WHAT TO DO:
Locate, in the data below, the line that contains "Open the Outlook sidebar icon" and the line that contains "Click the Step"; reproduce exactly those two lines and every line between them, nothing more.

EXERCISE INPUT:
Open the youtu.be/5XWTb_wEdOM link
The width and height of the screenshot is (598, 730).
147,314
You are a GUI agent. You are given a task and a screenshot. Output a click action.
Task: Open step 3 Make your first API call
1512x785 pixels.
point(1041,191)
==
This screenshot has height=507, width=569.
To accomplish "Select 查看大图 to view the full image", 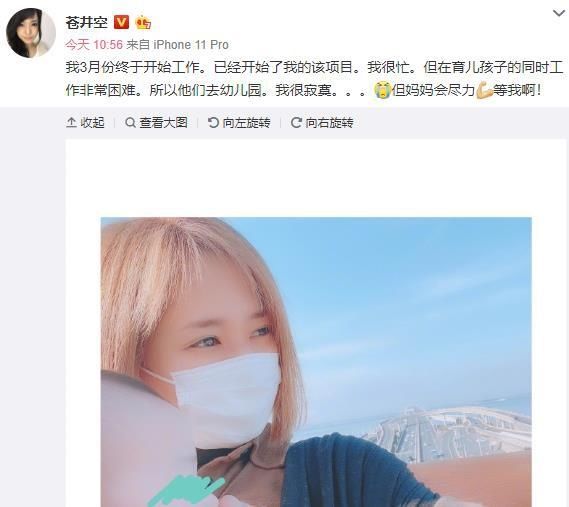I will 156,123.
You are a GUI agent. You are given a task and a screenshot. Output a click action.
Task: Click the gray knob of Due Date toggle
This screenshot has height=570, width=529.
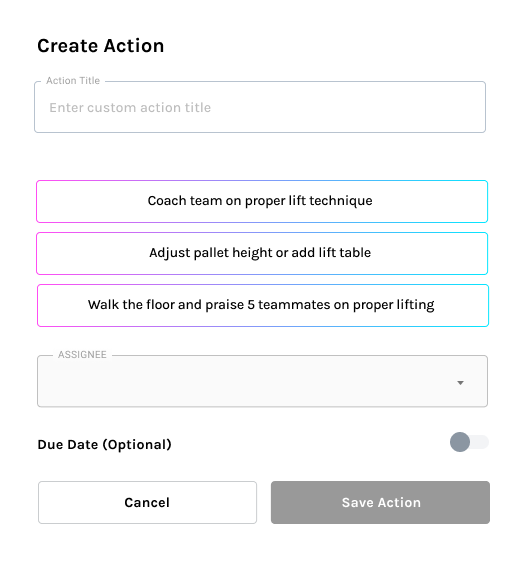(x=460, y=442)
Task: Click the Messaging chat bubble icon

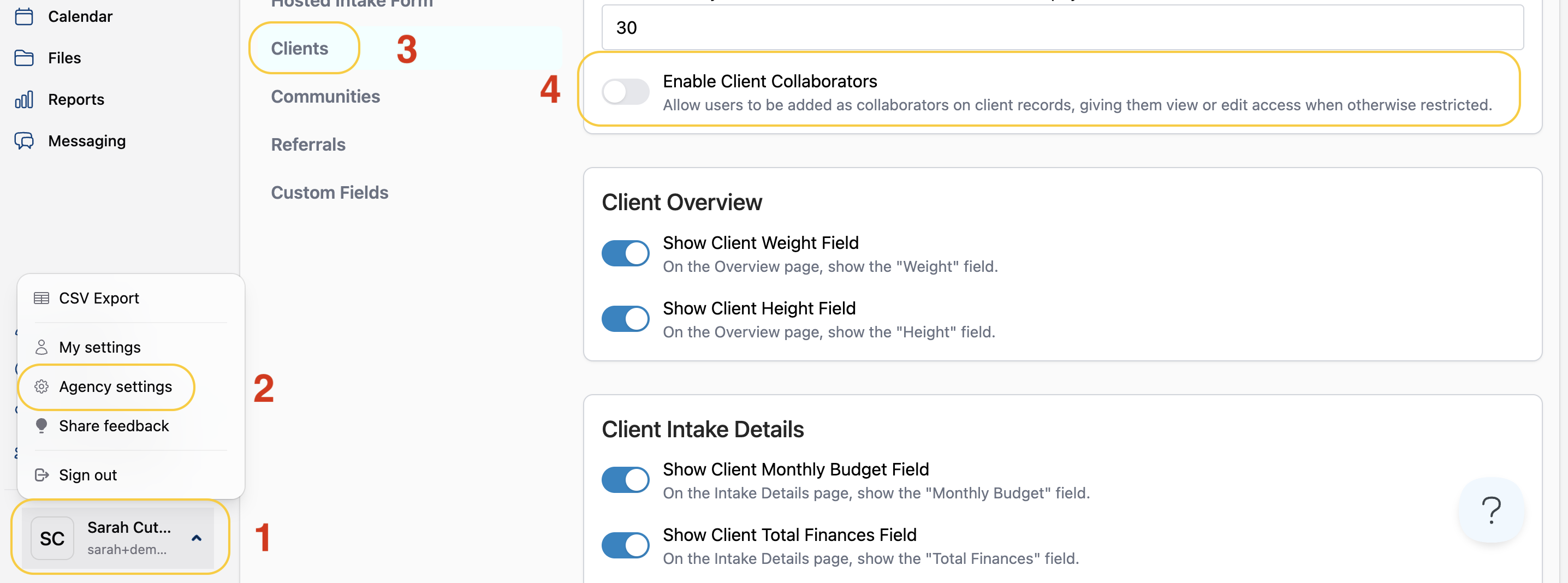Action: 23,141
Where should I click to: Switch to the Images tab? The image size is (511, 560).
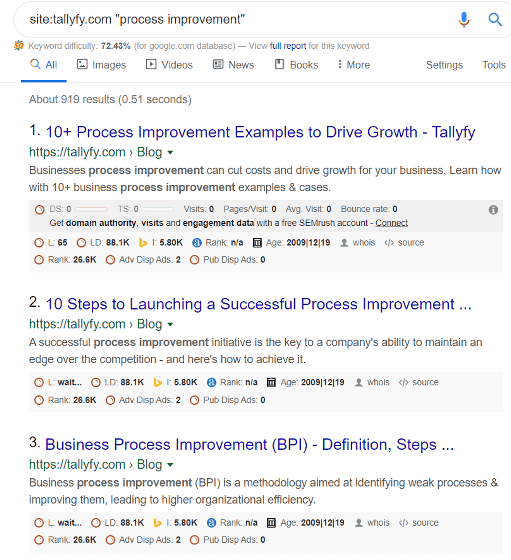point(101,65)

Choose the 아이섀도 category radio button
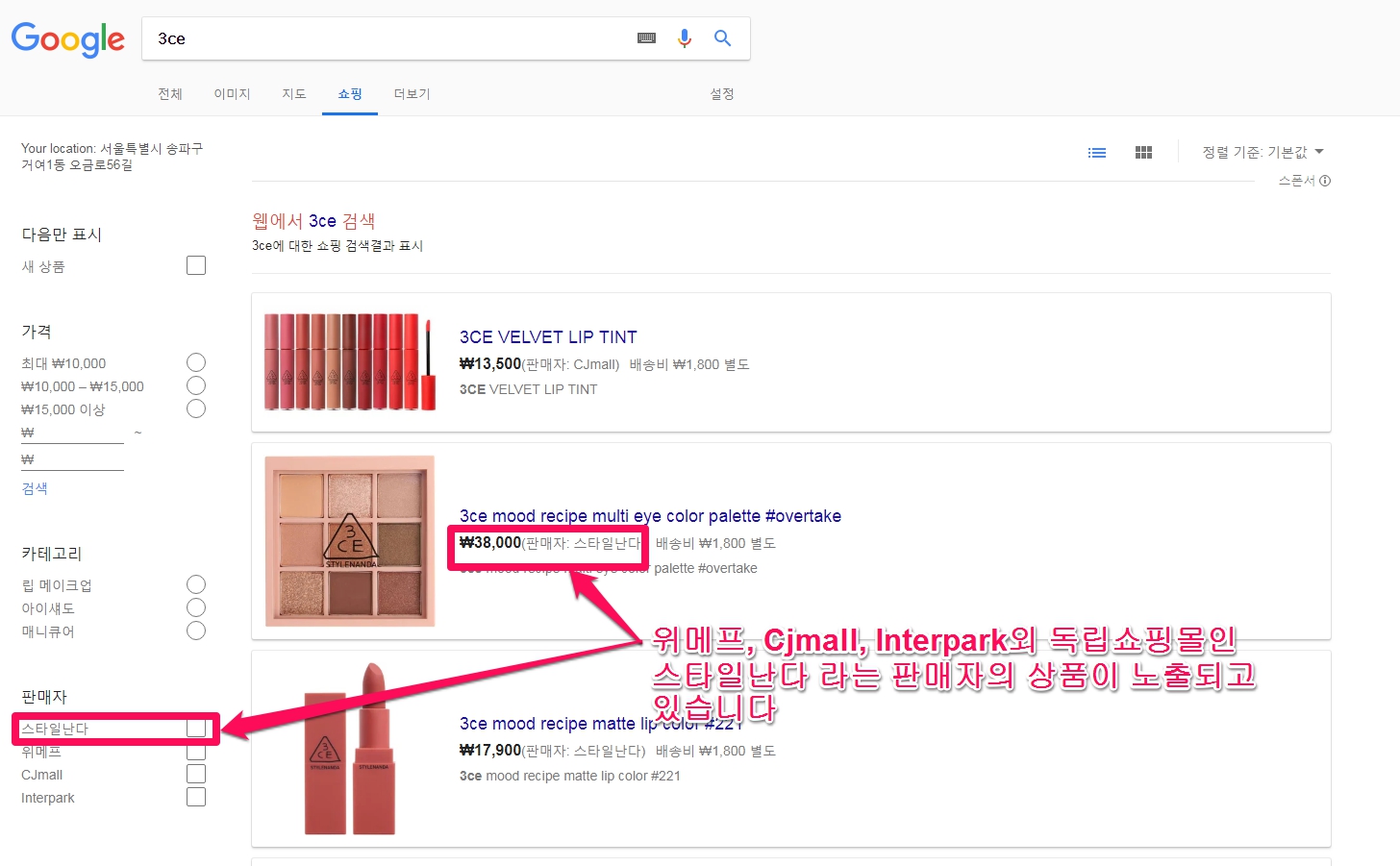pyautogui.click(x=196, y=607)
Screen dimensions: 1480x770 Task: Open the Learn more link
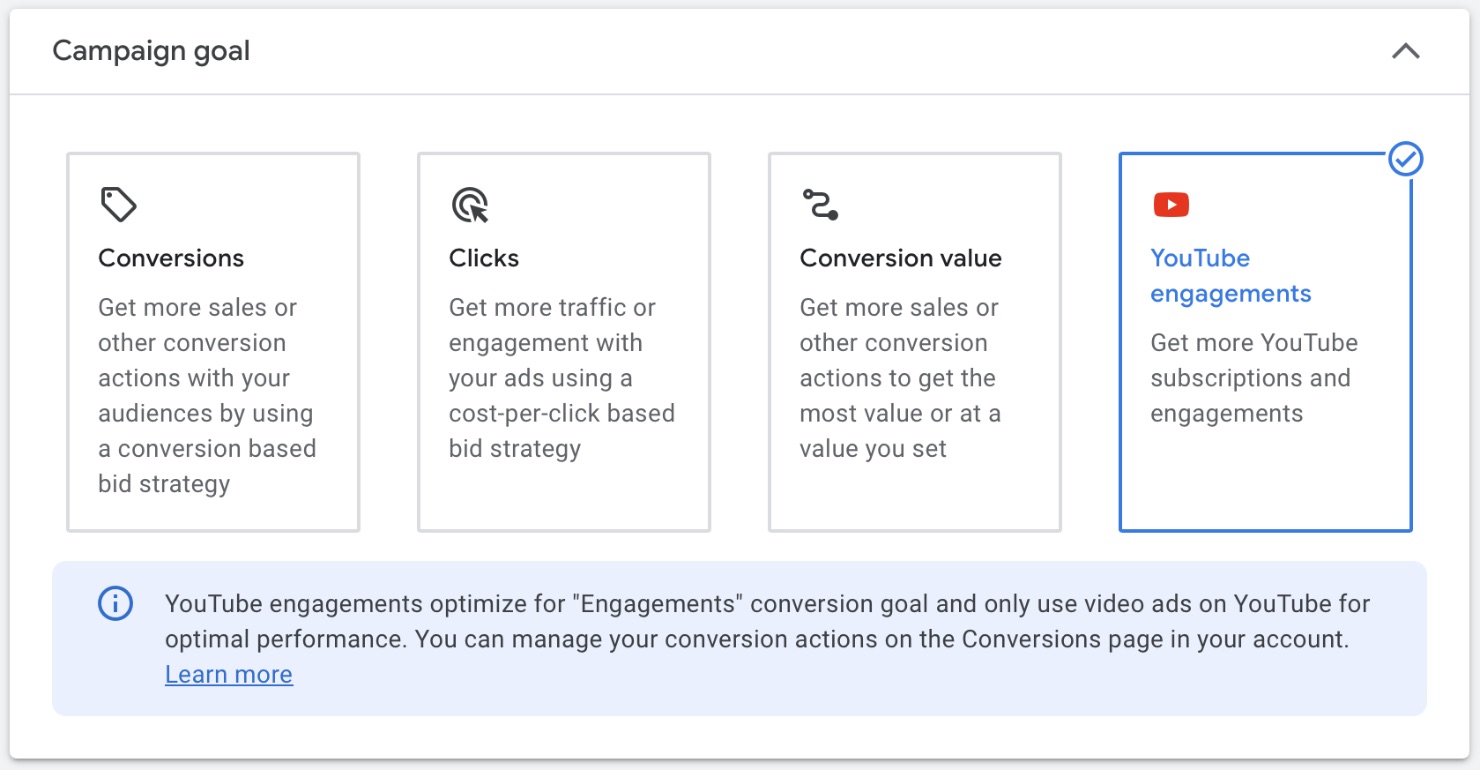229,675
* * *
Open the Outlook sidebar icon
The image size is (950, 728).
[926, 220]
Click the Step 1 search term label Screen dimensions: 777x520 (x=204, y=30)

SOLUTION:
Open the Outlook sidebar icon
The image size is (950, 728).
[926, 220]
Click the Step 1 search term label Screen dimensions: 777x520 (x=204, y=30)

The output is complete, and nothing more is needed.